Last March, the group organized a letter signed by 30 black organizations calling on Biden to appoint Young as director.

“I think when we have the opportunity, we will succeed – but we have to have the opportunity,” Casey said.

The Joint Center for Political and Economic Studies also points to data from Legistorm that should set off alarm bells.

In 2020, LegiStorm compared the projected salary of the average white congressional staffer – $55,348 – to the average black staffer – $50,694. This is a difference of 9.2%. The center notes that this is the largest wage disparity since LegiStorm began collecting wage data in 2000.

“For some people…when you get these offers from the Hill, it’s the most money your family has ever seen anyone make. And it’s very hard to turn down,” Reed said.

“His rise shows you what’s possible,” Reed said of Young.

Mike McQuerry, director of communications for Deputy Stacey Plaskett, Democrat of the Virgin Islands, has worked on and off the Hill for more than 20 years and also describes a revolving door atmosphere.

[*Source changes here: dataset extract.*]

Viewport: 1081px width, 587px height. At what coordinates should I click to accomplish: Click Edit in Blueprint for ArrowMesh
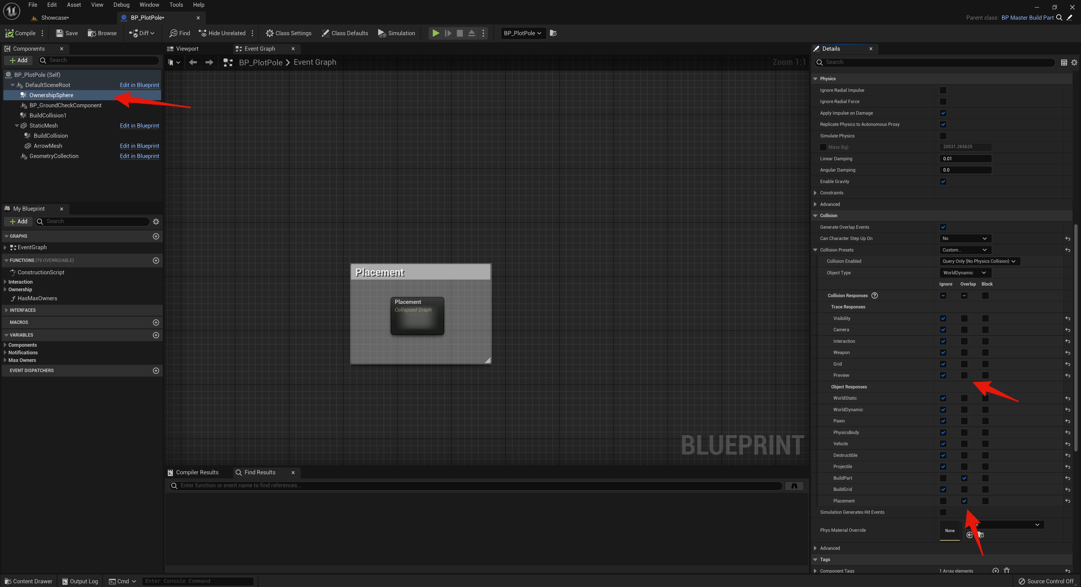[139, 146]
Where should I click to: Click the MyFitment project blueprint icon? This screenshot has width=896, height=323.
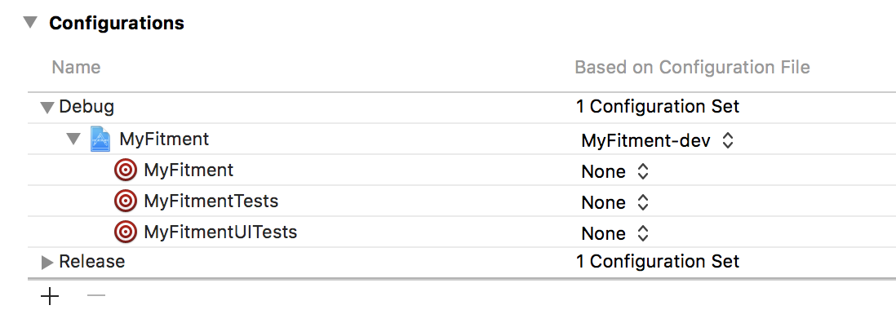point(100,139)
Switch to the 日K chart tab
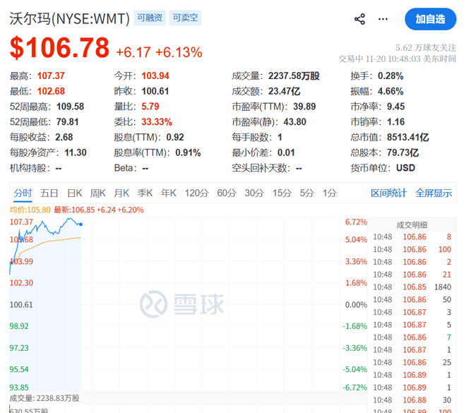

“We don’t have a lot of institutional knowledge. A lot of us don’t stay. We come for a few years and then we leave… so you don’t have a lot of people who remember how things went. . 15 or 20 years ago,” McQuerry said.

Shuwanza Goff, deputy director of the White House Office of Legislative Affairs, rose through the ranks with Young on the Hill. Goff, also a trailblazer, became the first black woman to serve as floor manager under House Majority Leader Steny Hoyer in 2019.

“There is a large group of African-American senior staff on Capitol Hill and I hope Shalanda’s rise is something that those staffers and even some of the junior staffers can watch and see as something ‘they can research, and they can also achieve.'” Goff said.

Bipartisan respect for lawmakers

A key player in the 2019 Democratic shutdown negotiations, Young is praised by both Democrats and Republicans for her granular understanding of government and the budget and supply process.

At a hearing in March, she was called by Sen. Patrick Leahy, a Vermont Democrat, a “tough but fair negotiator.”

Rep. Rosa DeLauro, a Connecticut Democrat who chairs the appropriations committee, told CNN that Young is a “strategic thinker” who “has helped shape many solutions to some of the most pressing issues…and dealing with what in the past has been a man’s world.”

Republican Sen. Kevin Cramer of North Dakota hailed her ‘respect for the institution’ during his confirmation hearing this week for the role of director, as he thanked her for her help in moving major plans forward. hydraulic infrastructure and to decode the manufacturing regulations in his state.